"Raketenbeschüsse prägten meine Kindheit"
Der Religionsphilosoph Ahmad Milad Karimi fand als afghanisches Kriegskind nur im Koran und in der Moschee kostbare Momente des Friedens. Heute empfiehlt er, die Suren zu singen.
Vom Flüchtling zum Professor: Ahmad Milad Karimi floh als 13-Jähriger mit seiner Familie aus Afghanistan nach Deutschland, eine – wie er heute sagt – spirituelle Erfahrung. Seine Liebe zum Koran erwachte schon in seiner Kindheit in Afghanistan, weil Karimi als kleiner Junge allein in der Moschee kostbare Momente des Friedens und der Zuflucht fand.
Keine Normalität im Krieg
"Krieg bedeutet, dass es keine Normalität im Leben gibt", erinnert sich der Religionsphilosoph an sein Leben als Kriegskind. Es habe damals keinen normalen Rhythmus des Lebens mehr gegeben. Wenn man das Haus verließ, wusste man nicht, ob man Abends seine Eltern wiedersah. "Das heißt, Raketenbeschüsse prägten meine Kindheit. Bomben, Minen, Gewalt auf der Straße." So wie man heute die Menschen im Gazastreifen betrachte, so sei auch sein Alltag in Afghanistan damals gewesen. „Das alles ist mir nicht fremd", sagte Karimi.

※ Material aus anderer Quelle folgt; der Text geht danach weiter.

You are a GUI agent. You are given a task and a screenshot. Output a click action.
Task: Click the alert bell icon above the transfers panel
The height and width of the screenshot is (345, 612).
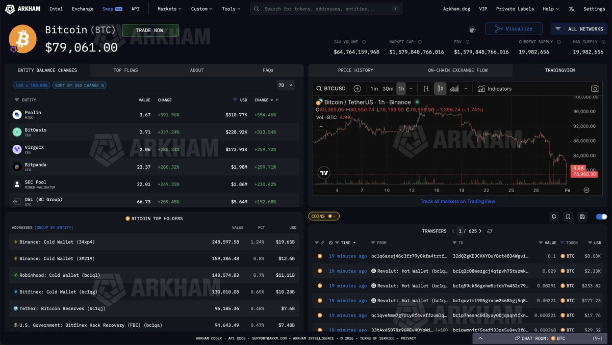click(554, 216)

Das Leben im Krieg wurde zum Spiel
Das Leben im Krieg werde für ein Kind aber auch zum Spiel. Sie hätten als Kinder gewettet, welche Gegend beschossen wird und wo eine Bombe hochgeht. „Das ist eine ganz seltsame Form von Kindheit und vom Leben", so Karimi. „Der einzige Ort, der mir Frieden schenkte, war das Lesen des Koran." Wenn er seine Augen schließe und sich an seine Kindheit erinnere, dann sehe er sich als kleinen Jungen, der in einer Moschee sitze und den Koran vortrage. Diese besondere Liebe habe ihn durch sein weiteres Leben begleitet.
Karimi meint, den Text des Koran müsse vor allem ästhetisch erfahren werden, am besten in gesungener Form.
Heute lehrt Karimi Islamische Theologie und Mystik an der Universität Münster.